Getting started with Ollama for Python

This repository provides a simple example of setting up and using Ollama with the Ollama Python library. Code is available on this notebook.

Note: This repo is still WIP (pre-spelling)

Last update: Feb 1st, 2024

Motivation

So far, running LLMs has required a large amount of computing resources, mainly GPUs. Running locally, a simple prompt with a typical LLM takes on an average Mac laptop about 10 minutes. The Ollama project solves this issue and enables the run of LLM locally with or without GPU support with high performance.
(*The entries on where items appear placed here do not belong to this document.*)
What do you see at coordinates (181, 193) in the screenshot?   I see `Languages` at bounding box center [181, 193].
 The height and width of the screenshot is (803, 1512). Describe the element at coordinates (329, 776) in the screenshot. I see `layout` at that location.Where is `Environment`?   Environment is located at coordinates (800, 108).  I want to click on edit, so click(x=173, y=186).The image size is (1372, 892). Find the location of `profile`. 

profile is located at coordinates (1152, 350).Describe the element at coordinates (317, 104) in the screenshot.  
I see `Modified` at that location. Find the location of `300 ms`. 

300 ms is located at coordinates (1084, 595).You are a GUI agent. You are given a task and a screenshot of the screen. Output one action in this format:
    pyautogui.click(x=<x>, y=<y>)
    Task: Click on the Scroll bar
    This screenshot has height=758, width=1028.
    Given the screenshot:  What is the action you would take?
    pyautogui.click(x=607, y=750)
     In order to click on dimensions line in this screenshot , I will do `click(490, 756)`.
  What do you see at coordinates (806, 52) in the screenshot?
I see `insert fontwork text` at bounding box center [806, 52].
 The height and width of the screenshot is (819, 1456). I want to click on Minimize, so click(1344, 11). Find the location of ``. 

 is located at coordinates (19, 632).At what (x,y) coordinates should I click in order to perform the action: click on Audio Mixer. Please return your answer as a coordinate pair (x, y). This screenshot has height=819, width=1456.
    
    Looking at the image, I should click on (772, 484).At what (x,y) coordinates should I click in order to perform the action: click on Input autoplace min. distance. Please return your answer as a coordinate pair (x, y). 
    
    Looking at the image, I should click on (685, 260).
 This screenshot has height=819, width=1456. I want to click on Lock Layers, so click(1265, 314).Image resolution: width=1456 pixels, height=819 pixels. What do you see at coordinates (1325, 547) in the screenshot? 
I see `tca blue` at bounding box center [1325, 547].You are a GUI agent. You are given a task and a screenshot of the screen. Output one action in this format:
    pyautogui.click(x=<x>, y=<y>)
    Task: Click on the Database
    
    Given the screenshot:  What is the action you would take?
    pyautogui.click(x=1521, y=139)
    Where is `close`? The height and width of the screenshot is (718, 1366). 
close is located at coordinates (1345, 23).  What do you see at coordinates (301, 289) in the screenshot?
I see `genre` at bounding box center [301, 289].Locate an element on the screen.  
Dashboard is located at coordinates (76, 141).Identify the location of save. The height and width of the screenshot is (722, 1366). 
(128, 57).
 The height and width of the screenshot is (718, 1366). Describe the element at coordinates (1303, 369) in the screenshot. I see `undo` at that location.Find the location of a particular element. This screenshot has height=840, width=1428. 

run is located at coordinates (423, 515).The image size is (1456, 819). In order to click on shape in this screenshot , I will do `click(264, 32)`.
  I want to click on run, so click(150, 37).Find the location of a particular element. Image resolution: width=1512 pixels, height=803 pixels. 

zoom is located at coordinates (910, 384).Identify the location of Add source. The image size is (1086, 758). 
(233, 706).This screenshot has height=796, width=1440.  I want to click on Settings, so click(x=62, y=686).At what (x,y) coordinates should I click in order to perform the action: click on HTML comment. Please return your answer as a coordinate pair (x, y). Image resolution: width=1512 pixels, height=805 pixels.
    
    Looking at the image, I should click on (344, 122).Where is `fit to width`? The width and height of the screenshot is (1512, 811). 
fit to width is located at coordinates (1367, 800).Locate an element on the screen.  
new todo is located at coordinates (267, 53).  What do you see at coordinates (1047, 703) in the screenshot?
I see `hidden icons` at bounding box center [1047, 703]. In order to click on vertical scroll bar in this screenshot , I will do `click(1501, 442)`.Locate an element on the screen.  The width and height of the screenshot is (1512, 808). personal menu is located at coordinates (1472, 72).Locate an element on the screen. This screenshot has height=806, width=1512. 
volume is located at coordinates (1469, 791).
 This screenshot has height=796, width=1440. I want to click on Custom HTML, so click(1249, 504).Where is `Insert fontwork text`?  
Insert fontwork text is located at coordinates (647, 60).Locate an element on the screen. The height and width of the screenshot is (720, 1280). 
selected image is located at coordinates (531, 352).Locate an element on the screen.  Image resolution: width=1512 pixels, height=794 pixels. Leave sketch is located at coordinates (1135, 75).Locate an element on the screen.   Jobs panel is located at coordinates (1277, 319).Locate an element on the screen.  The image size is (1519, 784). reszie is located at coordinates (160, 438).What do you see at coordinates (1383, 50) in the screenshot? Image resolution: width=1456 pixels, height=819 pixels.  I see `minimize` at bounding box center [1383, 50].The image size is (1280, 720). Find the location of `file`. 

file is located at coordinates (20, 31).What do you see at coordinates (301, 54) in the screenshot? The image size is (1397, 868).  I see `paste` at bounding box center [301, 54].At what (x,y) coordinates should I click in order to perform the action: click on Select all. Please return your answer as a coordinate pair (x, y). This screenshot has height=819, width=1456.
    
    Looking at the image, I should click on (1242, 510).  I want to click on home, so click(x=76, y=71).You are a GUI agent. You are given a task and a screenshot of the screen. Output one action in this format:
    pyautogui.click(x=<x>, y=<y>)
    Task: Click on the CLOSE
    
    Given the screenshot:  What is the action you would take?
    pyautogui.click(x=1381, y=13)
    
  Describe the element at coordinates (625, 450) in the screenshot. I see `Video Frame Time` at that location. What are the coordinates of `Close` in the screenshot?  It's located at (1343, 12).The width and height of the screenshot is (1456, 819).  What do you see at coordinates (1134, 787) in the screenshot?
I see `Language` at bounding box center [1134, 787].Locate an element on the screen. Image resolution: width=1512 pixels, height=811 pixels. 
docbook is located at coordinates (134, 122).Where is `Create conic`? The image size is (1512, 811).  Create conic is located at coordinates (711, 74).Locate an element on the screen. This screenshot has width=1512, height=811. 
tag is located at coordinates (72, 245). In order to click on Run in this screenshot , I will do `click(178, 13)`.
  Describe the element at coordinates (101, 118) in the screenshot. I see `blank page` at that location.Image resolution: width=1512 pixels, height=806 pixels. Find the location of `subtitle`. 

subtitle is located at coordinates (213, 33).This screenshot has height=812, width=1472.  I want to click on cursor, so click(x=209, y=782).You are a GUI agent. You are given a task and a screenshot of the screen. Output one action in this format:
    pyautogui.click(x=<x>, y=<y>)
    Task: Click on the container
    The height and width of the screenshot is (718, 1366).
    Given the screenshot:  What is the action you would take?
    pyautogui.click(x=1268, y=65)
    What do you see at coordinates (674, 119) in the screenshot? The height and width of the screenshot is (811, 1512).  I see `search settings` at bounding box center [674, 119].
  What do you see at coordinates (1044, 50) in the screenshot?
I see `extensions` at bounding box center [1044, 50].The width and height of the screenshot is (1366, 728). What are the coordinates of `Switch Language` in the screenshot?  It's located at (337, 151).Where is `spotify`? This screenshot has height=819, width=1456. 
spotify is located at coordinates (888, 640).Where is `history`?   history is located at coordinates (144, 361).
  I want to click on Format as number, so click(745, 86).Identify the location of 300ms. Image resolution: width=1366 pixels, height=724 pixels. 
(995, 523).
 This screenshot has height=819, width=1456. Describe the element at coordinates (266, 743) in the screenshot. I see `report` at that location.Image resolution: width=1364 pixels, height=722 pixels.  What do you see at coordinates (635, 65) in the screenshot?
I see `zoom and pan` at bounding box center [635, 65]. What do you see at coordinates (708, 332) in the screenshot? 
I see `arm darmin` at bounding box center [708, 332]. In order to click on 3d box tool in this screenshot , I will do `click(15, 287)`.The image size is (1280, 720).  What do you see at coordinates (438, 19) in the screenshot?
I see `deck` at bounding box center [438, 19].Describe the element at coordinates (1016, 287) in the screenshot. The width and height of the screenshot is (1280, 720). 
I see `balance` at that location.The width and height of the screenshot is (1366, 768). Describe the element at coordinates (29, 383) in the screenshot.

It took me 16-18 seconds to run the Mistral model with Ollama on a Mac inside a dockerized environment with 4 CPUs and 8GB RAM. Similarly, running simpler prompts with Llama2 and Vicuna took me ~40 and ~20 seconds, respectively. Note that this is not a robust benchmark, and the model size is a big factor, but compared to the 10-minute run time without Ollama using the model directly, it is a very promising result.

Please note the following:

Currently, Ollama is available for MacOS and Linux OS, the Windows version is coming soon (according to the project documentation)
On Mac, there is no support for GPU when running inside a container, but the performance is still impressive
The Ollama project is fairly new, you should expect more changes and improvements until getting to a stable version

Scope

This tutorial's scope is setting up an environment for running the Ollama Python library on a local machine, this includes:

Running Ollama locally with a virtual environment, or
Running Ollama inside a dockerized environment

This includes testing the following models:

Mistral
Llama2
Vicuna

Required Resources

I tested this notebook inside a dockerized environment with 4 CPUs and 8 GB RAM, and it worked well. Some models have memory requirements, and it is worth checking the model's requirements and allocating resources accordingly.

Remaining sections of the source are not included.